Even had there been a secret understanding between Hoffman and J. Caldwell Peirce, the intent and object of which was to transfer the ownership of property from the heirs of Mrs. Peirce to the father, we do not think that fact could be made by the children to turn fo the injury of the plaintiffs. The record disclosed that their mother had executed a valid mortgage to the English and American Mortgage Company — that that company had validly enforced their mortgage rights on the property; that it had been purchased by Hoffman, against whose legal right to purchase nothing appeared; that it had been sold by Hoffman to Peirce, as between whom there was no reason to suppose that a legal disability existed either to sell or to buy. On the hypothesis that there was in fact some defect or vice in the title as between Hoffman, Peirce and Peirce’s children, plaintiffs were no party to the proceedings or facts from which such defect arose. They knew nothing of such defect or vice. There was nothing to indicate such vice in the records. We can apply to them the language used in Chaffe vs. Farmer, 34 An. 1021, in respect to the intervenors in that case: “ They acted in taking the mortgage upon the faith of a judicial sale translative of the property.: They were therefore in good faith and entitled to protection.”

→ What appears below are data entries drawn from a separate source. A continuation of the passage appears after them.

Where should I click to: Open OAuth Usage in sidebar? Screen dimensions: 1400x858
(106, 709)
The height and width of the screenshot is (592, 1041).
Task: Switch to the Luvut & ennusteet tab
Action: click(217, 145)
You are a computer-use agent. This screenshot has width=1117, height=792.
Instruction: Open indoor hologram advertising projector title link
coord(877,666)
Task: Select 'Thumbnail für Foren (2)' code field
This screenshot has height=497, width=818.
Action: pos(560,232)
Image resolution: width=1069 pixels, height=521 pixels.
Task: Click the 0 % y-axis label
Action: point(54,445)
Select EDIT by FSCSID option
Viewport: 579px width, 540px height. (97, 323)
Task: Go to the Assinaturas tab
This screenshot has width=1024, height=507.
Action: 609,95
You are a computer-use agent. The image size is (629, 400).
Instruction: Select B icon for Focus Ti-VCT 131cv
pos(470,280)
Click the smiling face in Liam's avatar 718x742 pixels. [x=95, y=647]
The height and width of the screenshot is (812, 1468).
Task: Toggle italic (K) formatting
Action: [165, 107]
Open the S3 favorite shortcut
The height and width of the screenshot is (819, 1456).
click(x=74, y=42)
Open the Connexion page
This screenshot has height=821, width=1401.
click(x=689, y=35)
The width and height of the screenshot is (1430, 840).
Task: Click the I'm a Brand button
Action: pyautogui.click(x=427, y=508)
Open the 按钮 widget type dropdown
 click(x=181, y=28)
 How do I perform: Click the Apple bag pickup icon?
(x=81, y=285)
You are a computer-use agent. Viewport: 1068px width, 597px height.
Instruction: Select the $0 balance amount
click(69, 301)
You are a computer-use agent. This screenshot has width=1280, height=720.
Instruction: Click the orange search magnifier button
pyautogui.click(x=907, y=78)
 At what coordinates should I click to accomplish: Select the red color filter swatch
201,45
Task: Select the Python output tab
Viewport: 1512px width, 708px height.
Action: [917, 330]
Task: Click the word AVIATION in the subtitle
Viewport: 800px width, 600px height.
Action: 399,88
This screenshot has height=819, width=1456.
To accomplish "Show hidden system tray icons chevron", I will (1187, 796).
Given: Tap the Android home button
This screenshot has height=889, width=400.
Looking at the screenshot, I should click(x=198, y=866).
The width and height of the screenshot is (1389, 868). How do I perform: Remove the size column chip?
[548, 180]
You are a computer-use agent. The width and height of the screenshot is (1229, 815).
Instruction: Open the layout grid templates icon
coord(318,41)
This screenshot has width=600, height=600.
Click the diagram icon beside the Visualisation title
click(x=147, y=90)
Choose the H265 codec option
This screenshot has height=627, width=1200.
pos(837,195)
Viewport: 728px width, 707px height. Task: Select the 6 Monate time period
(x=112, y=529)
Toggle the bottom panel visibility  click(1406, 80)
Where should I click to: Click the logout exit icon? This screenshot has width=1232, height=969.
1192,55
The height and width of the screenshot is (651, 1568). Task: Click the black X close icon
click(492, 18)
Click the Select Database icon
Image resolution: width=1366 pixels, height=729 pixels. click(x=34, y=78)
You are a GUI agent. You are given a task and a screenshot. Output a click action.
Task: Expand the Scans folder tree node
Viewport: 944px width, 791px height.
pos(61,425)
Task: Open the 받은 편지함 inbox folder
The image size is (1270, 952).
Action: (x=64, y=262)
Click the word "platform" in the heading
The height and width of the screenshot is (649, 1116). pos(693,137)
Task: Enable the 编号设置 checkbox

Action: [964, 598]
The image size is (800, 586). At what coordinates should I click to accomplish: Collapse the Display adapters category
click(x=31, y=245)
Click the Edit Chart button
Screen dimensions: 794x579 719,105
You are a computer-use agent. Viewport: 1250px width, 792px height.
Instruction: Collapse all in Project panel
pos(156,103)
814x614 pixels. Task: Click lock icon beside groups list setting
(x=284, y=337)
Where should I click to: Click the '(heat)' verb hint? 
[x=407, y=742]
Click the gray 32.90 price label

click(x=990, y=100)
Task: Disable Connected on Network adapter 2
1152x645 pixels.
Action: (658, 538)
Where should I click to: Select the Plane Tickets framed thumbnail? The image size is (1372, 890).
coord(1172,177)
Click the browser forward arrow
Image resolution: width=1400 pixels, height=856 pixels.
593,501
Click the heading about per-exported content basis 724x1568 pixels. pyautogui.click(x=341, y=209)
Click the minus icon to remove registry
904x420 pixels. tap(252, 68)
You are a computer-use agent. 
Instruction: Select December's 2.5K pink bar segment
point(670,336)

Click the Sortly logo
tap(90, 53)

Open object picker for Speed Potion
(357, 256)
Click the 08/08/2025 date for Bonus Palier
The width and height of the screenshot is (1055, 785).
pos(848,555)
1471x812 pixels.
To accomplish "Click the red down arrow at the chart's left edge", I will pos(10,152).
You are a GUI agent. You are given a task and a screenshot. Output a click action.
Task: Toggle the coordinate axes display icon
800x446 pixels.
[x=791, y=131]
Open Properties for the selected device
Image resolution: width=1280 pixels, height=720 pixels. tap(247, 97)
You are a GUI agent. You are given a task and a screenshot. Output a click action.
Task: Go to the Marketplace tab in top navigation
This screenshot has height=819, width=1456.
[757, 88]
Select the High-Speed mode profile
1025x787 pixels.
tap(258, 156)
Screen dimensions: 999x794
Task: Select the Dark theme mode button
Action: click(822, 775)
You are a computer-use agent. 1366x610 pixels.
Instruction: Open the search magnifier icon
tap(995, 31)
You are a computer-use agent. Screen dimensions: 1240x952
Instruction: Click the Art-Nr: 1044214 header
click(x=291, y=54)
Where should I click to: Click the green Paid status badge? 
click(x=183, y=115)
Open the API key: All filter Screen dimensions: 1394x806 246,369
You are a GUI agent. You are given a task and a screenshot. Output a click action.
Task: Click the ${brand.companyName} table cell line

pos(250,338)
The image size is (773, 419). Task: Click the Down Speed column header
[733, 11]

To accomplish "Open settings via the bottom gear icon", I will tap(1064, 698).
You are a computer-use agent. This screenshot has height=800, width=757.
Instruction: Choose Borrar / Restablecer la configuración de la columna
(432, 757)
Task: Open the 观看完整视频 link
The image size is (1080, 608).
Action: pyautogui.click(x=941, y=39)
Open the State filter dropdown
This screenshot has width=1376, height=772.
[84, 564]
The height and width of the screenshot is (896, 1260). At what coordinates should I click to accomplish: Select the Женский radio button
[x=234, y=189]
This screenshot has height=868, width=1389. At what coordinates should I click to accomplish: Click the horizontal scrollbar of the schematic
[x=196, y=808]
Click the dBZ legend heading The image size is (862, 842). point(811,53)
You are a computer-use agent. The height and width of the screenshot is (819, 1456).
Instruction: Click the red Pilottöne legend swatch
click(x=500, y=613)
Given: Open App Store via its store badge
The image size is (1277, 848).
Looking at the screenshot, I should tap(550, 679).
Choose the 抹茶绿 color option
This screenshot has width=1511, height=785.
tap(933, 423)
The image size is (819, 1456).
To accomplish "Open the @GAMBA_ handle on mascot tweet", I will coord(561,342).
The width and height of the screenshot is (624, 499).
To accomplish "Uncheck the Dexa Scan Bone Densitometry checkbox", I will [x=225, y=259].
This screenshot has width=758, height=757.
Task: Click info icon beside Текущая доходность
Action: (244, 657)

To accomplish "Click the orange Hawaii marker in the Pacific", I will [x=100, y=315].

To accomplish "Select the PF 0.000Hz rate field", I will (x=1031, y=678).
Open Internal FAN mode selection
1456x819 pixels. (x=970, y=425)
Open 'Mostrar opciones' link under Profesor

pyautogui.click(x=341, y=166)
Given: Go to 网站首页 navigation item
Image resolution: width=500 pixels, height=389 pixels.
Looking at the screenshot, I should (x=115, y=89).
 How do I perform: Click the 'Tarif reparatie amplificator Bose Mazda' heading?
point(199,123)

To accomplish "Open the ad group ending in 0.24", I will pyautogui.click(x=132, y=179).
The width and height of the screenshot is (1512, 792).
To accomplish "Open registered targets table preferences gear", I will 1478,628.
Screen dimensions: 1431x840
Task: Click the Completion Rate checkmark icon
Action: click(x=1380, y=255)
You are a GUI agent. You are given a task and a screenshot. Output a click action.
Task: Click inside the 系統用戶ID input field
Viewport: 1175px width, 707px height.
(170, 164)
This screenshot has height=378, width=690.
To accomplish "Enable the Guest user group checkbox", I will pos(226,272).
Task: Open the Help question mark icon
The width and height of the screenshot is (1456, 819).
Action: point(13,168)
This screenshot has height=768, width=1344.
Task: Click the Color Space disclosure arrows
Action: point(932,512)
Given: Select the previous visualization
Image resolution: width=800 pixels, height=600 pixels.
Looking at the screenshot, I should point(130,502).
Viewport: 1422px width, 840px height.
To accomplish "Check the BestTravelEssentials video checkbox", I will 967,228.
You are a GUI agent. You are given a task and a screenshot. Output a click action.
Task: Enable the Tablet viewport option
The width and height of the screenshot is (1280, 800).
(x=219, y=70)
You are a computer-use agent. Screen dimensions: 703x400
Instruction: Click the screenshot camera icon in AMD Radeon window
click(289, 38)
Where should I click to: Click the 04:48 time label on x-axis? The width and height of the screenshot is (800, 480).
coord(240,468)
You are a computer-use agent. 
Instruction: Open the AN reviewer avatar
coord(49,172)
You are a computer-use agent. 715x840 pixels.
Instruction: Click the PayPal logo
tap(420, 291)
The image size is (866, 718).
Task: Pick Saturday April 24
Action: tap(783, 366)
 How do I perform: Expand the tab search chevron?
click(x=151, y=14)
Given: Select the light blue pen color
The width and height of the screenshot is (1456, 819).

For the reasons herein assigned, it is hereby ordered, adjudged and *401decreed that the judgment herein appealed from be and the same is hereby annulled, avoided and reversed, and it is now ordered, adjudged and decreed that the demands contained in the petition of intervention of Philip B. Peirce, Geraldine B. Peirce; wife of Samuel H. Coulsom; J. Caldwell Peirce, Jr., and Mary B. Pierce and contained in their petition in the suit of Philip B. Peirce et al. vs. J. Caldwell Peirce et al., No. 1892 of the docket of the Eighth Judicial District Court for the parish of Concordia, to be recognized as the owners of the Delhi plantation in Concordia parish, and that the sales of said plantation made by the sheriff of said parish to Francis B. Hoffman on the 7th of May, 1887, and by Francis B. Hoffman to J. Caldwell Peirce on June 14, 1887, and the mortgages granted hy said J. Caldwell Peirce to the American Freehold Land Mortgage Company .of London, Limited, recorded in the mortgage books of the parish of Concordia be declared null and void and set aside, be and they are hereby rejected at their costs in both courts.
It is further ordered, adjudged and decreed that the injunction which issued herein on the petition of J. Caldwell Peirce be and the same is hereby set aside and the plaintiff, the American Freehold Land Mortgage Company of London, Limited, be and they are hereby authorized to proceed to seize and sell the property covered by their mortgage and referred to in their petition in accordance with the order of sale granted to them on their prayer. It is further ordered and decreed that J. Caldwell Peirce pay costs in both courts.